In great demand in the show ring, he was sent to Argentina to judge at Palermo in 1923. He established his own farm, Burn Brae, in Stouffville, Ontario. Robert married Frank W. Harding’s sister, linking two Saddle & Sirloin Club legacy families by marriage.
In 1980, Robert Miller was inducted into the Canadian Agricultural Hall of Fame.
Did You Know?
By 1920, when Miller undertook his last voyage, he had crossed the Atlantic 25 times to purchase Shorthorns and other stock for himself, the family, and clients in North America, Mexico, and Central and South America.
Robert Miller was inducted into the Canadian Agricultural Hall of Fame in 1980, and his portrait hangs in its gallery at the National Trade Centre in Toronto.
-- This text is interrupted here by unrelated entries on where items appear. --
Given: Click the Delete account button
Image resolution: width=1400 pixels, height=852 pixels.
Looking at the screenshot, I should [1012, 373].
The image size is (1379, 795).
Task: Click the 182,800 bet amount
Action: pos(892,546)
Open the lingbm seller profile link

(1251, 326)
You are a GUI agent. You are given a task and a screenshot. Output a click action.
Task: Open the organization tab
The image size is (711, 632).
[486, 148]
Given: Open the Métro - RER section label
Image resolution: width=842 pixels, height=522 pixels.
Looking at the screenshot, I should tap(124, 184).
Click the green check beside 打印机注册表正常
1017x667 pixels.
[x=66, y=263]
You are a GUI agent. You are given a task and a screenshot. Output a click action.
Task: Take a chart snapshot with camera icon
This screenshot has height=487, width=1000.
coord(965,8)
Thistle Ha’, the farm that was his home for around 40 years, was declared an Ontario heritage property in 1977 and a national historic site in1979.
When the directors of the Chicago International, the pre-eminent livestock show in North America, were asked by their counterparts in Argentina to send judges to their Palermo (suburb of Buenos Aires) show, which was then the biggest livestock show in the world, Robert Miller went as one of the judges.
As a July 28, 1923 a newspaper article [writer and newspaper unknown] notes, Robert Miller was in for a shock when he started judging the sheep:
The Palermo show authorities asked the directors of the Chicago International to send three judges for the 1916 exhibition. One of them was to judge draught horses and sheep, an unusual combination, of which Robert Miller of Stouffville was judged to be the most notable possessor. So he went down south on a trip that took in Brazil and Chili [sic] (on the return), and showed what a Latin display, mainly of animals deriving from the British Isles, could be and do.
In one class of Lincoln rams two hundred and ten animals had to be judged: seventy pens of three each. Mr. Miller at first was almost flummoxed by the formidability of this task, especially as a champion had to be named from the array. Looking over the lot, four pens obviously stood out from the rest, and he had no difficulty in awarding the first four prizes, the choices between them being hard enough to make.
When the day was over, a great breeder of that country, an Englishman, asked Mr. Miller if he would like to know to whom the first four prizes went. They were won by brothers named Gibson, each of whom took two prizes. The Gibsons, it was explained, were Englishmen who had come to Argentina from Tasmania, bringing their flocks with them, and settling on the coast, where the salted air had developed a wonderfully fine texture of wool on the Lincolns, perhaps the most famous breed for fineness and luster of its fleeces. Twenty years before Mr. Miller had been asked by Mr. Mansell, one the leading English sheep authorities, to help him select the foundation of the Lincoln flock, which two Gibson brothers were taking to Tasmania. The four pens to which Mr. Miller gave the prizes in Palermo, knowing nothing of their ownership or origin, were descendants of the rams and ewes he had selected for the Gibsons.